Two people can play as well, each taking on the role of one of the brothers. Failing that you can switch between them on your own. The brothers helping each other to get past obstacles is the central premise.
Telltale's adventure games make great lounge gaming fodder for a whole bunch of reasons. First, they feel right with a keyboard or a gamepad. There are no complex controls, which is why these classic adventure games work as well on phones as they do on PC.
Next up, anyone else in the living room is less likely to complain about you hogging the TV. The Walking Dead is a genuinely involving, often pretty emotional story. You'll have your partner or house mate arguing with you over which survivor your should save. The game is split into TV episode-like chunks, although they'll last for a few hours rather than 40 minutes.

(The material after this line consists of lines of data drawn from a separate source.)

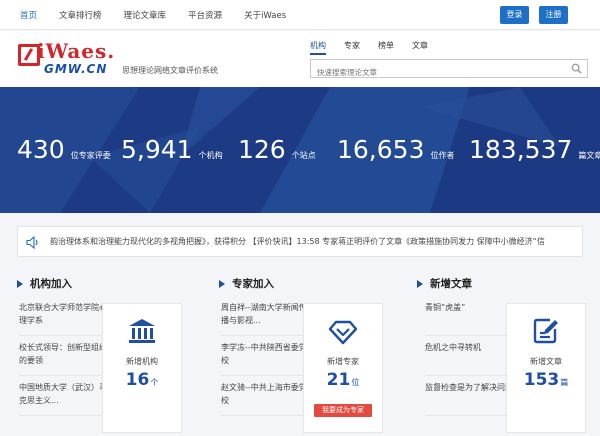  What do you see at coordinates (554, 15) in the screenshot?
I see `register-button: 注册` at bounding box center [554, 15].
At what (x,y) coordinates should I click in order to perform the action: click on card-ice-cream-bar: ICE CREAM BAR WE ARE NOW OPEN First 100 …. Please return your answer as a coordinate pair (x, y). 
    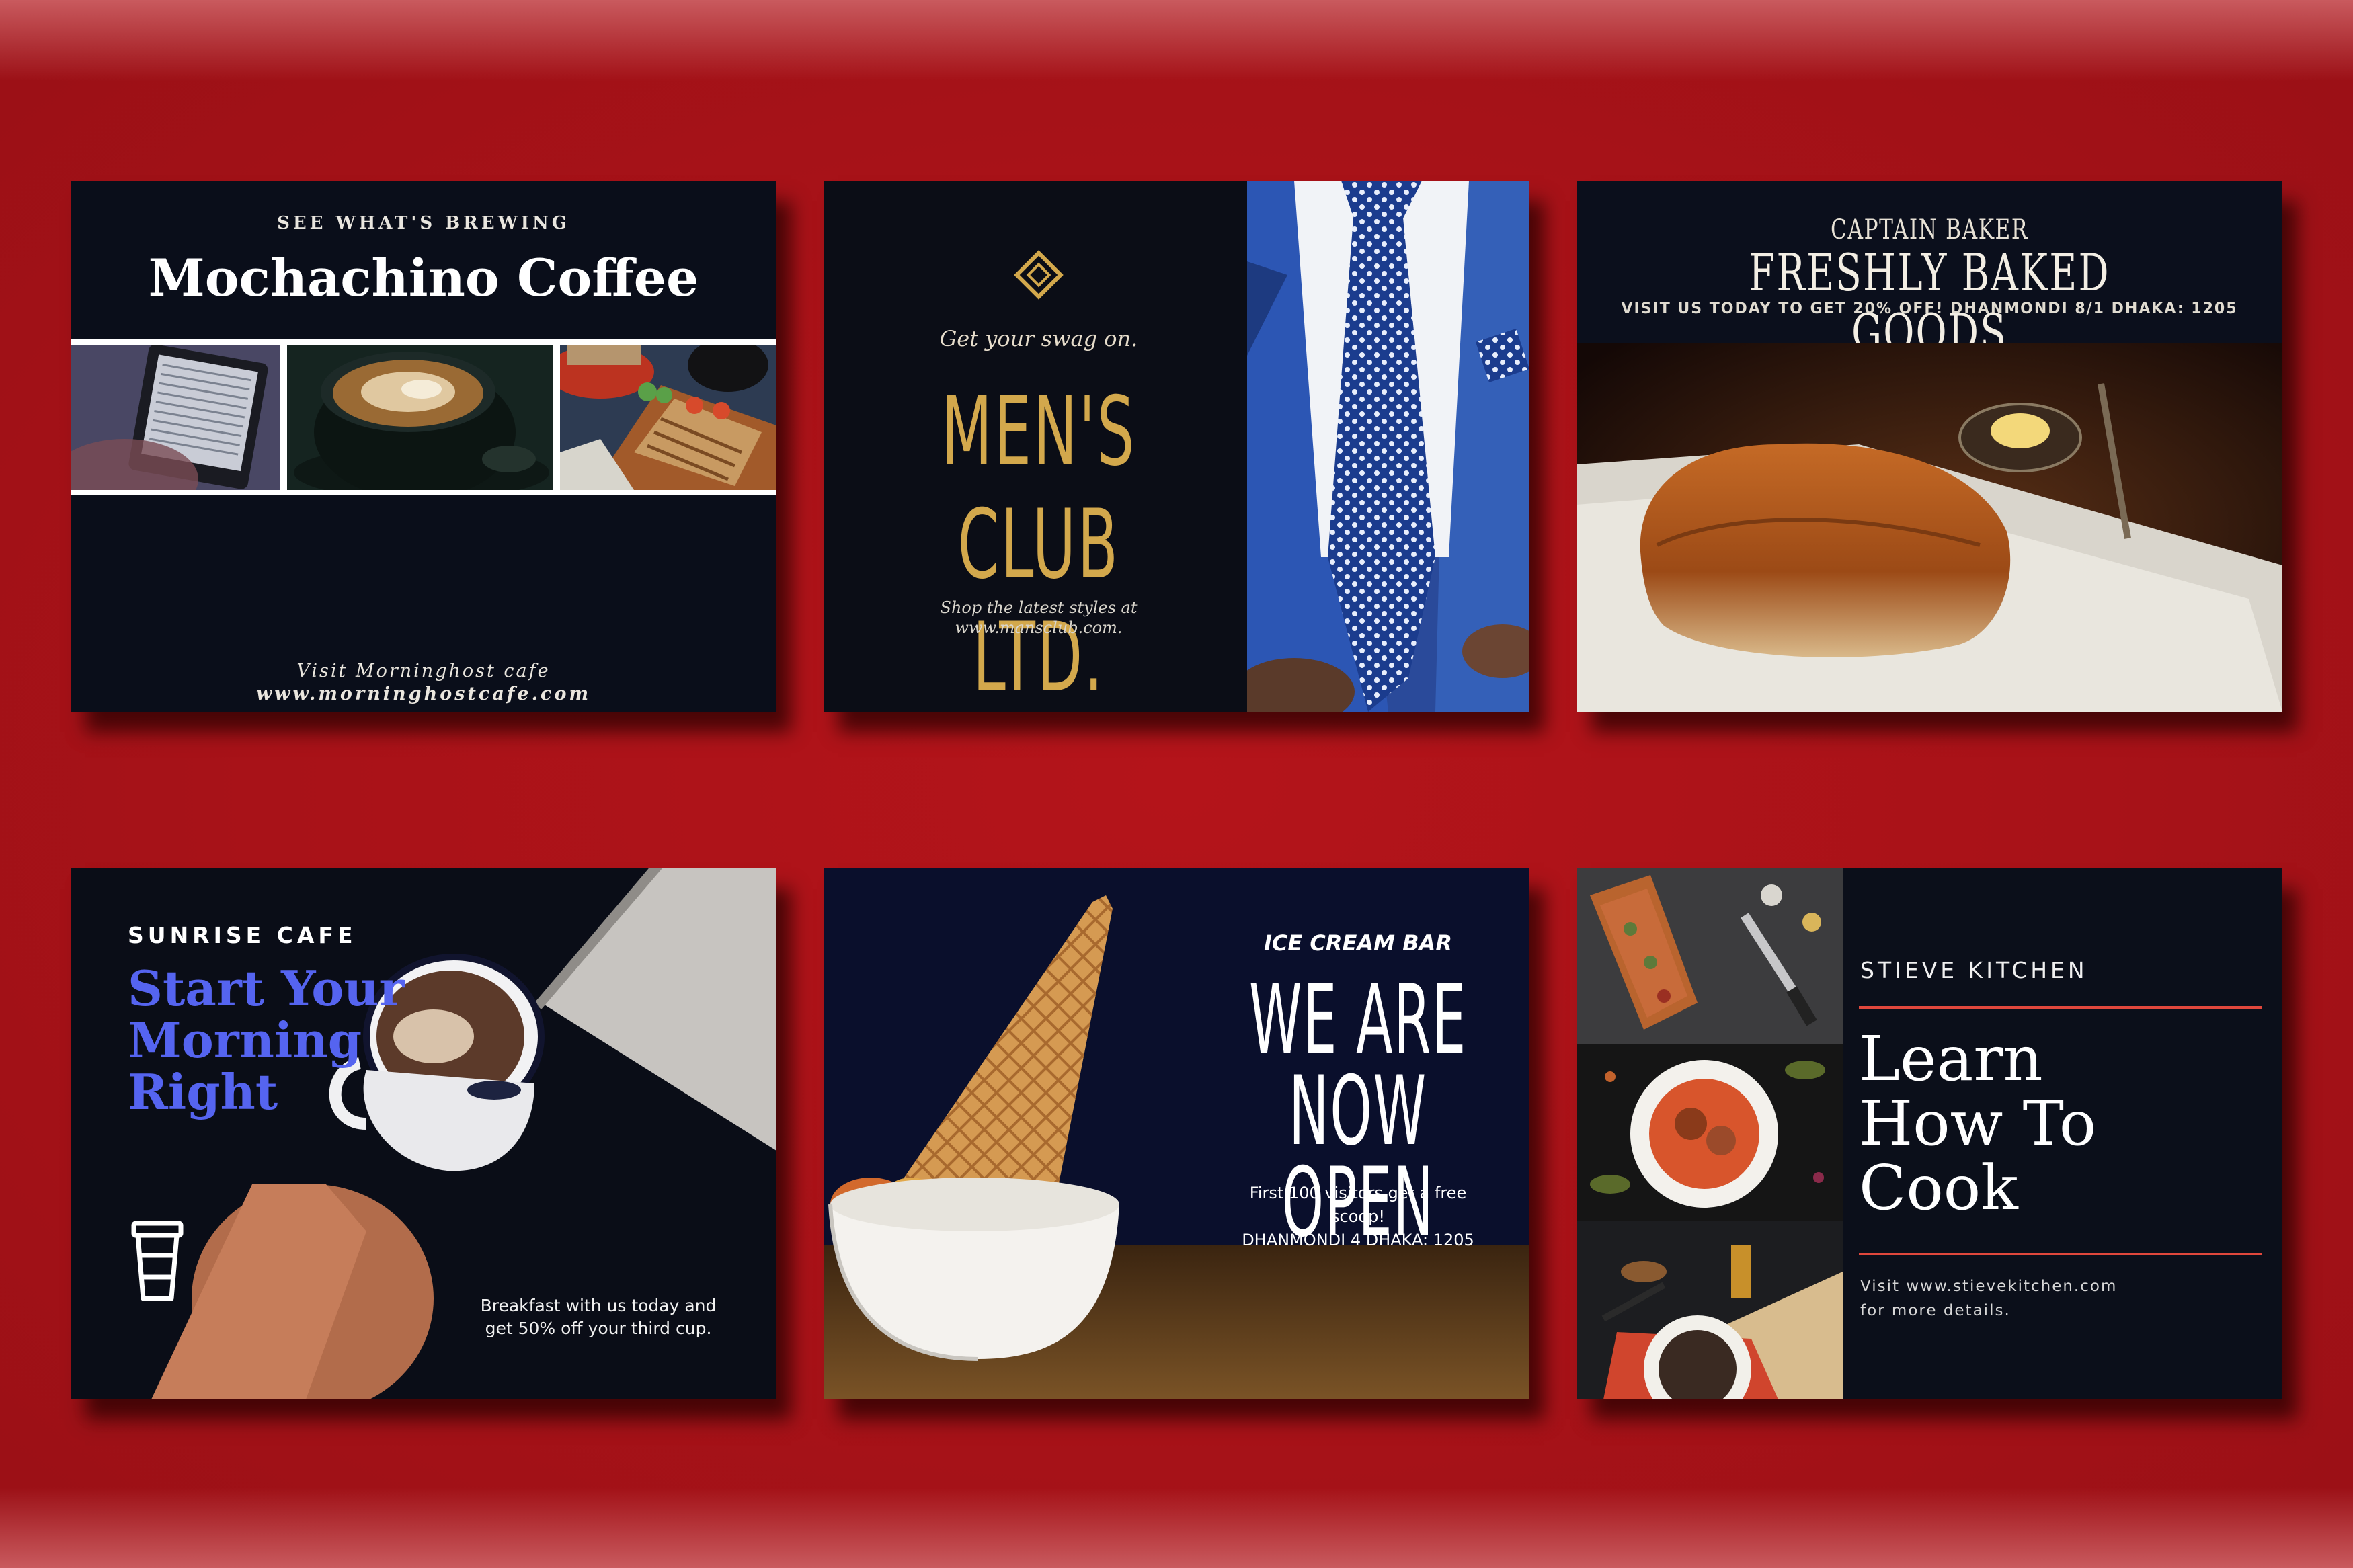
    Looking at the image, I should click on (1176, 1134).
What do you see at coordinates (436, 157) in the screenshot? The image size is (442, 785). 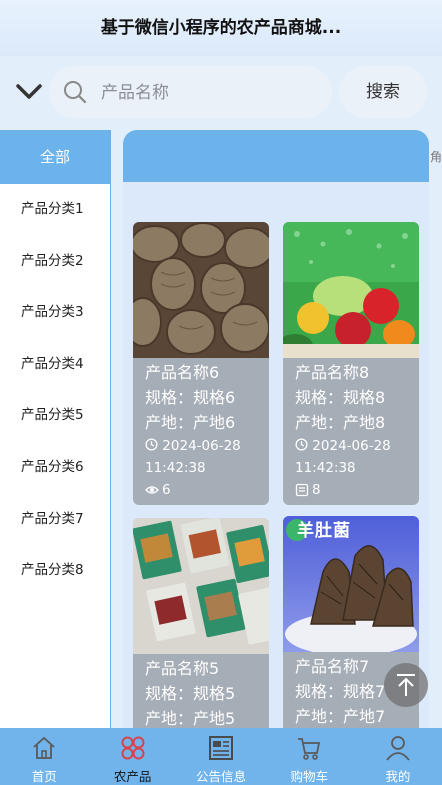 I see `edge-text: 角⊙` at bounding box center [436, 157].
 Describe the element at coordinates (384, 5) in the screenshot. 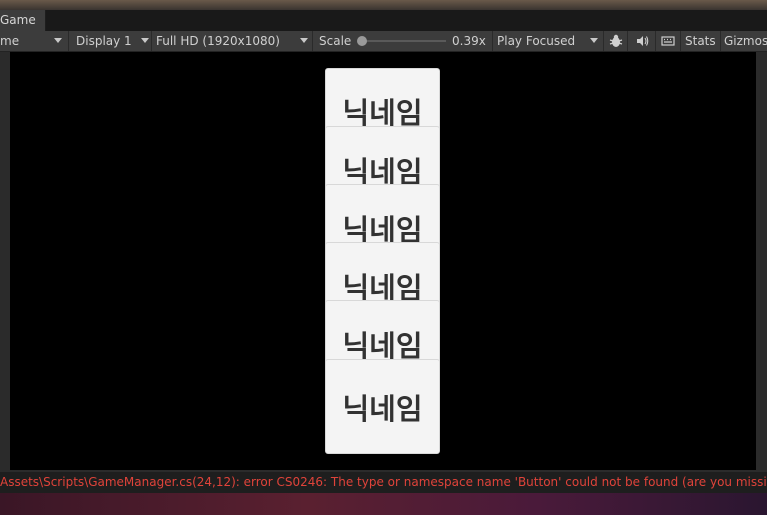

Then, well, they're also simply good games, balancing out story and puzzling. Telltale Games has been making this stuff for 10 years now. It knows what it's doing.
Don't like zombies? Other TellTale adventures worth checking out include Back to the Future, Tales from the Borderlands, Tales of Monkey Island and The Wolf Among Us.
Here's a game you can just sink into blissfully, and forget whatever stresses have glommed onto you during the day. Everybody's Gone to the Rapture zaps you into a fictional, but entirely believable, rural English village in which all the inhabitants have disappeared.
You stroll about, following a strange and apparently alien glowing ball, discovering what has happened by finding audio diaries. If you have a nice surround system or a good pair of headphones, the atmosphere produced by the soundtrack alone is hard to beat.
It's engrossing, but won't bogart too many of your evenings. We finished it in around six hours. It's an experience you won't forget.